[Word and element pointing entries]
*****

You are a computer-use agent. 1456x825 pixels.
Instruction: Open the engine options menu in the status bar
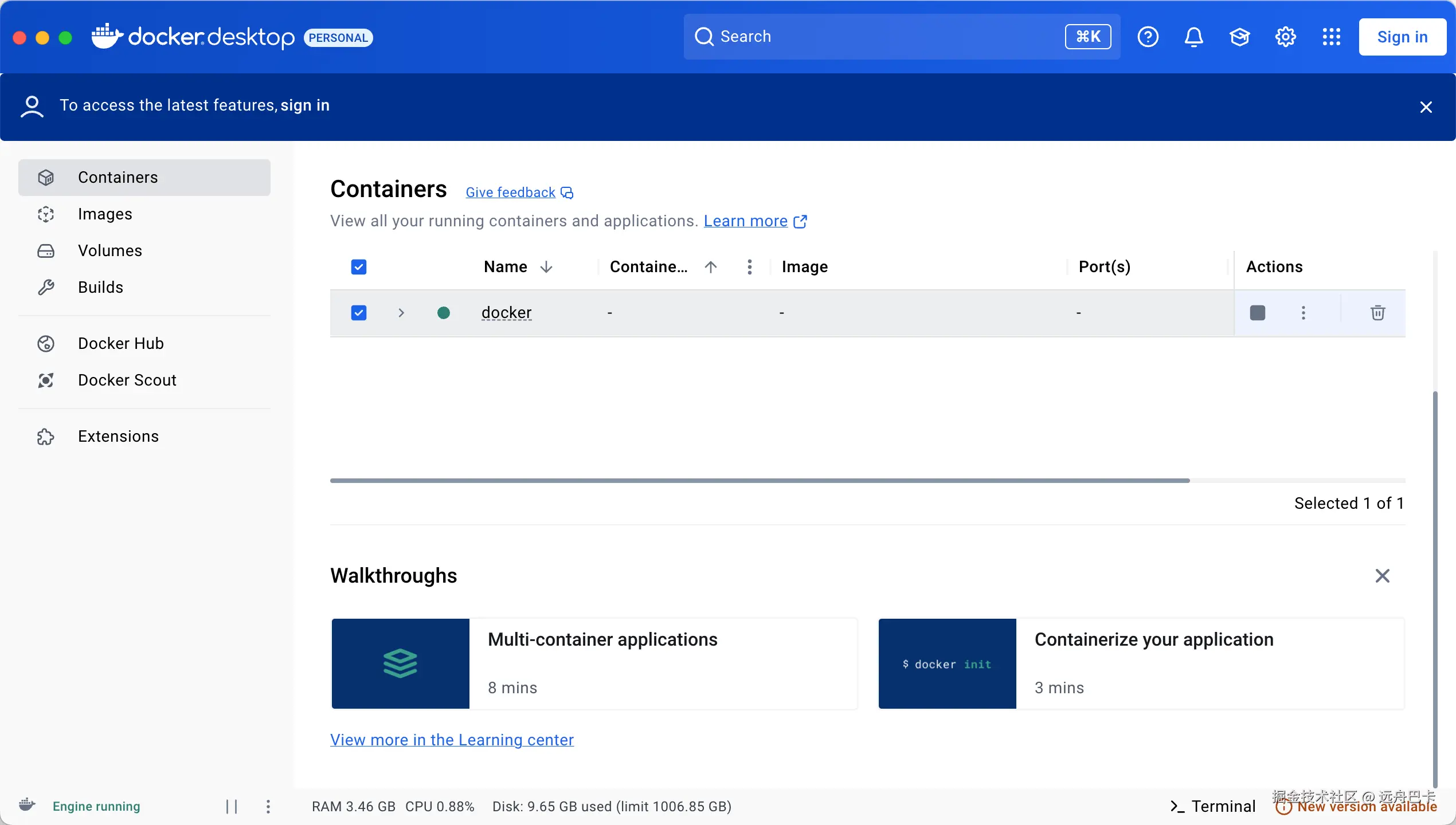(x=268, y=807)
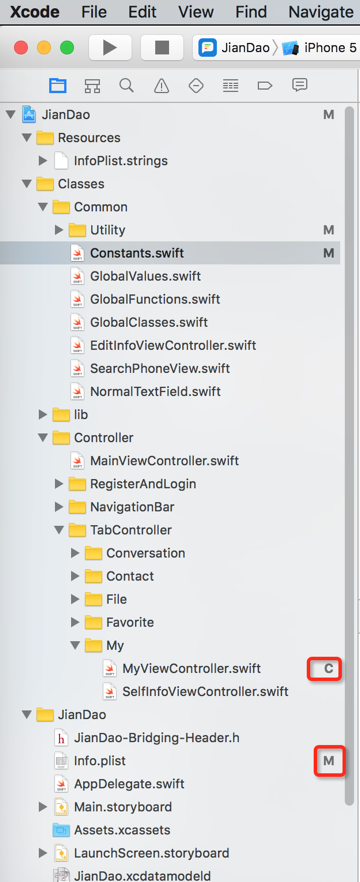This screenshot has height=882, width=360.
Task: Expand the lib folder disclosure triangle
Action: 43,415
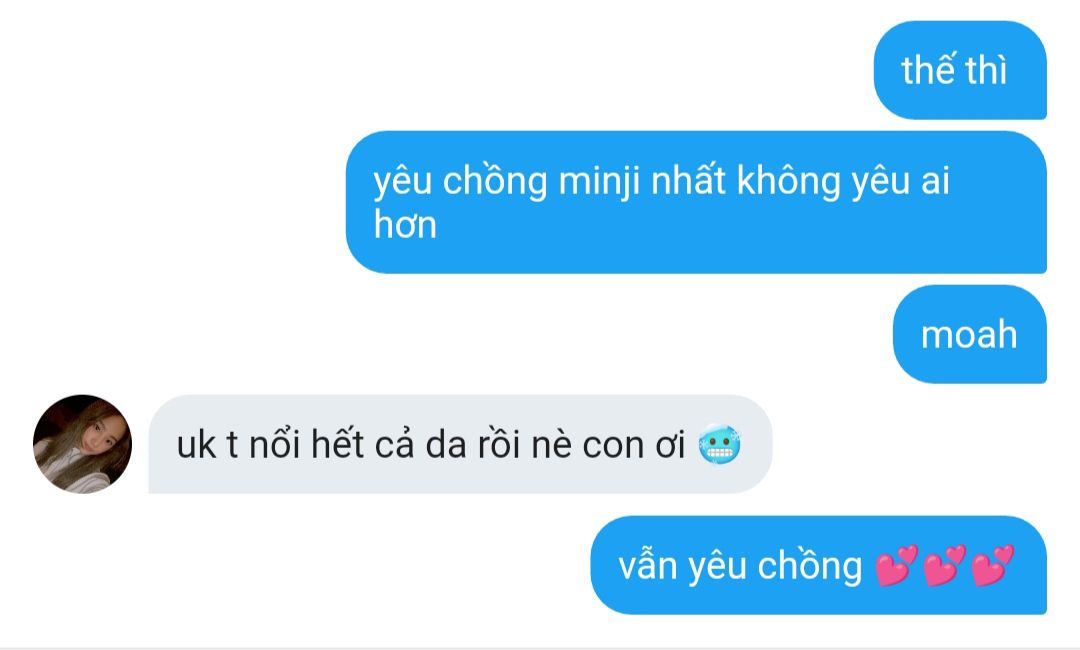Open the sender's profile picture avatar
This screenshot has height=650, width=1080.
click(83, 444)
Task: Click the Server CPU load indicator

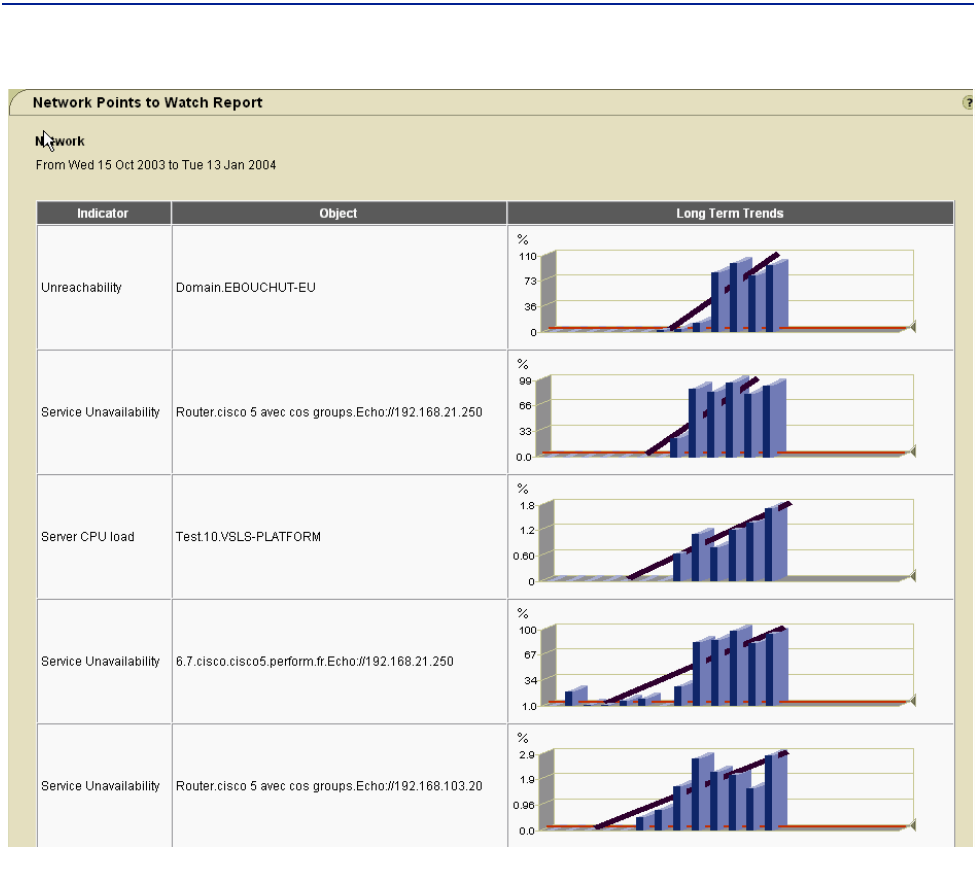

*****

__PROBLEM DETAILS__.
Render every line of the entries above as a Markdown table with the columns "Number" and "Content," skipping blank lines. Leave the pictures out of the table.

__TASK ANSWER__.
| Number | Content |
|---|---|
| 1 | You are a computer-use agent. 1456x825 pixels. |
| 2 | Instruction: Open the engine options menu in the status bar |
| 3 | (x=268, y=807) |
| 4 | This screenshot has height=882, width=360. |
| 5 | Task: Expand the lib folder disclosure triangle |
| 6 | Action: 43,415 |
| 7 | Open the sender's profile picture avatar |
| 8 | This screenshot has height=650, width=1080. |
| 9 | click(83, 444) |
| 10 | Task: Click the Server CPU load indicator |